De son côté, Monder Bouden, président du bureau national de l’Union générale des étudiants algériens (Ugéa) avoue que la participation des étudiants dans les structures conventionnelles sociopolitiques est faible, non pas par ignorance ou négligence, mais en raison de leurs formes de lutte et des différentes significations qu’ils donnent à la politique. Ils sont beaucoup plus impliqués dans les événements socio-économiques, qui sont le pilier de la société.

«Ekhti rassi»

«Plus de la moitié des étudiants préfèrent des formes d’engagement telles que signer des pétitions, manifester ou relayer des campagnes via les réseaux sociaux, plutôt qu’adhérer à un parti. Cela n’empêche que le mouvement étudiant participe, s’engage et s’investit avec celui qui leur donne la chance et l’espoir d’avoir un avenir serein», ajoute Monder. Les étudiants d’aujourd’hui ne sont-ils finalement pas dépolitisés ? Pour Koceila, oui. Les étudiants d’aujourd’hui sont dépourvus d’esprit politique : «A mon sens, cela est dû au désespoir d’un changement qui peut se faire collectivement.

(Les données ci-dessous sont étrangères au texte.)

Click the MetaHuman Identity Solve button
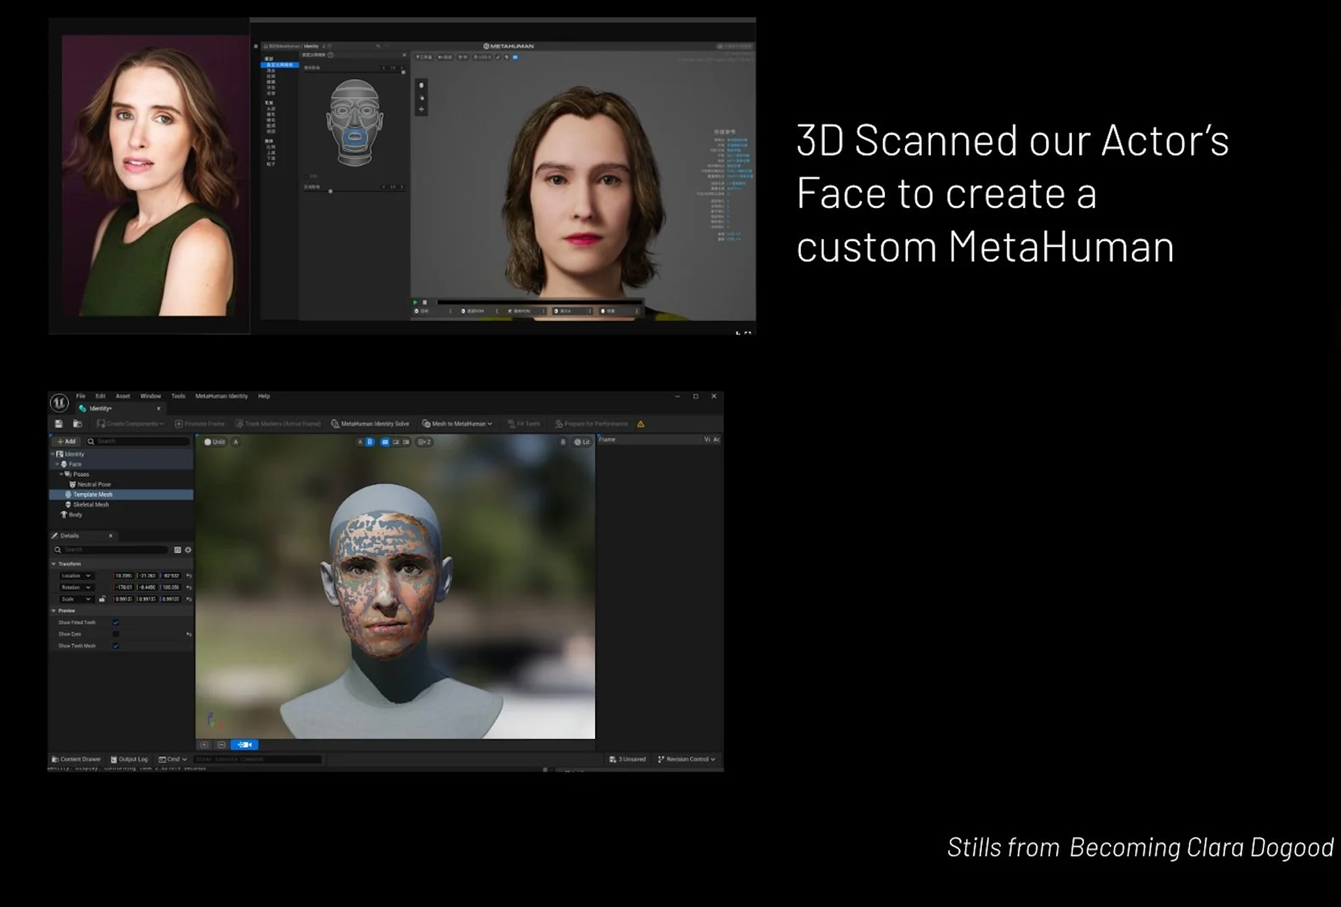1341x907 pixels. (370, 424)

Chacun cherche une issue pour réussir sa vie sans passer par la case politique et sans y toucher, soit par crainte soit par individualisme car qui dit politique dit collectif.» De son côté, Maya estime les étudiants certes désintéressés, mais il faut signaler que l’université fait tout pour que cela persiste en étouffant toute activité sociale.

Pour elle, «les étudiants d’aujourd’hui ont quelque part perdu espoir en tout travail social. L’état d’esprit régnant n’aide pas. Nous sommes à l’époque de l’individualisme du ‘ekhti rassi’, mais ça serait une erreur à mon avis de ne blâmer que les étudiants. Il est important de souligner que le système universitaire n’encourage en rien l’organisation d’activités socioculturelles.

Etant membre d’un club universitaire qui tend à activer dans le milieu social, je peux témoigner des contraintes administratives qu’on peut rencontrer à ce niveau-là». Ainsi, Koceila et Maya sont d’accord pour dire que «l’élite politique ne fait pas d’effort pour intégrer les étudiants à la lutte politique».

De son côté, Monder Bouden soutient que contrairement à ce que l’on pourrait croire, les étudiants ne sont pas dépolitisés. Seulement, leur engagement en politique ne se traduit plus par le vote mais par des mouvements annexes. Mais finalement, les étudiants d’aujourd’hui peuvent-ils être porteurs de changement ? «Evidemment», estime Koceila.

Ce dernier se repose sur les activités du club scientifique Eureka dont il fait partie. «On essaye de créer un espace d’échange et de débat dans divers domaines (psychologie, sociologie, littérature, économie, sciences et techniques) pour essayer d’élever le niveau intellectuelle de l’étudiant algérien.»

De son côté, le sociologue Mohamed Kouidri reste optimiste : «On peut évidemment compter sur eux, surtout si la politique de l’enseignement supérieur continue dans son évolution récente de réanimation de la vie culturelle, scientifique et sociopolitique.» Oui, mais comment ? «Il est question, par exemple, de valoriser les activités extra-pédagogiques et didactiques des étudiants sur le campus, comme cela s’est fait ailleurs pour les mêmes objectifs, en France par exemple, il n’y a pas si longtemps», conclut-il.